Fri, 01 Oct 2010 04:00 UTC
During the last two years, 34 newborn sharks have been fitted with radio tags that transmit signals to receivers set up in the rivers around Mobile Bay.
While last year's data suggested that the babies were making use of the coastal rivers, it has now become apparent that sharks coming into their second year are staying in the area and using the rivers as they get larger.
The researchers said they also routinely catch adult bull sharks in Mobile Bay and Mississippi Sound, some longer than 6 feet.
The young sharks range from 2 to 4 feet in length. Most were tagged after being caught around Dog River or Gaillard Island, sometimes only days after being born. Some tagged last year around Dauphin Island have turned up in Dog River this year. Others tagged in Mobile Bay have been picked up on receivers in the Pascagoula River.
"In the Delta, we have receivers set up on the Blakeley, Tensaw and Apalachee rivers," said Marla Valentine, a Sea Lab research technician who collects the data from the receivers. "We've had a lot of activity at all of our receiver arrays this year...one shark has gone up both the Blakeley and the Apalachee."
The young sharks are using that freshwater tolerance to their advantage in Mobile Bay, according to the researchers.
"If you are a small shark, and you are outside the Bay, you are competing with all the other small sharks. If you go up to the northern part of the bay and into those rivers, you have unfettered access to a lot of fish that other sharks aren't eating," said Marcus Drymon, who recently earned a doctorate for his shark research. "And if you are a little shark, one of your main predators is bigger sharks. If you move into those areas where the water is less salty, you are getting away from most of those bigger animals."
Matt Ajemian, a doctoral candidate at the University of South Alabama and participant in the shark study, said young bull sharks in fresh or brackish waters eat whatever is available, including catfish, stingrays, menhaden and just about anything else they can fit into their mouths.
He said a 4-foot bull shark in the Delta is the apex predator in that system, a significant advantage in terms of growth.
For several years, Ajemian has been fitting cownose rays - migratory relatives of the stingray that routinely grow to 25 pounds - with radio and satellite tags. The tags have shown that animals seen in Mobile Bay sometimes migrate to Louisiana or far offshore into water more than a thousand feet deep.

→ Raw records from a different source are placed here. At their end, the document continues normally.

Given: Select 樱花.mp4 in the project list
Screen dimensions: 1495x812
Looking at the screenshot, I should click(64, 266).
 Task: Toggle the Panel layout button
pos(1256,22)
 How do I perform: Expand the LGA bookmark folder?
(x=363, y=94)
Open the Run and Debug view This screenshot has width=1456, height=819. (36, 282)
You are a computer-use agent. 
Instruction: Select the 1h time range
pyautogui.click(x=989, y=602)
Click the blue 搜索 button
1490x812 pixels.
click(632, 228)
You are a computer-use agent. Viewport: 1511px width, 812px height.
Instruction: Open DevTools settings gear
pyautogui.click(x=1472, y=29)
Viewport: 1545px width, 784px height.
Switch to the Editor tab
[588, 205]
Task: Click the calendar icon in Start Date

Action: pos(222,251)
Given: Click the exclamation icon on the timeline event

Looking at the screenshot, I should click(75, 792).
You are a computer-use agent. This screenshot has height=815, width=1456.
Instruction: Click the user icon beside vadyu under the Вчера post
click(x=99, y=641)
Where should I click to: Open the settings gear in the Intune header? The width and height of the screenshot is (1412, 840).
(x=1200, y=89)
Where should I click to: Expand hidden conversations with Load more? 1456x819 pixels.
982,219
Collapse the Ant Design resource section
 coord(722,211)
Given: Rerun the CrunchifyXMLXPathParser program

Ajemian is studying the rays in part because they are blamed for wiping out what had been a thriving commercial scallop fishery in North Carolina. Scientists believe the cownose ray population may have increased substantially in recent years, but little is known about them.
"Obviously, people have studied bull sharks and cownose rays before in other places, but Mobile Bay is probably the northernmost part of their range," Ajemian said. "This is a unique habitat for them, and it appears to be an important one."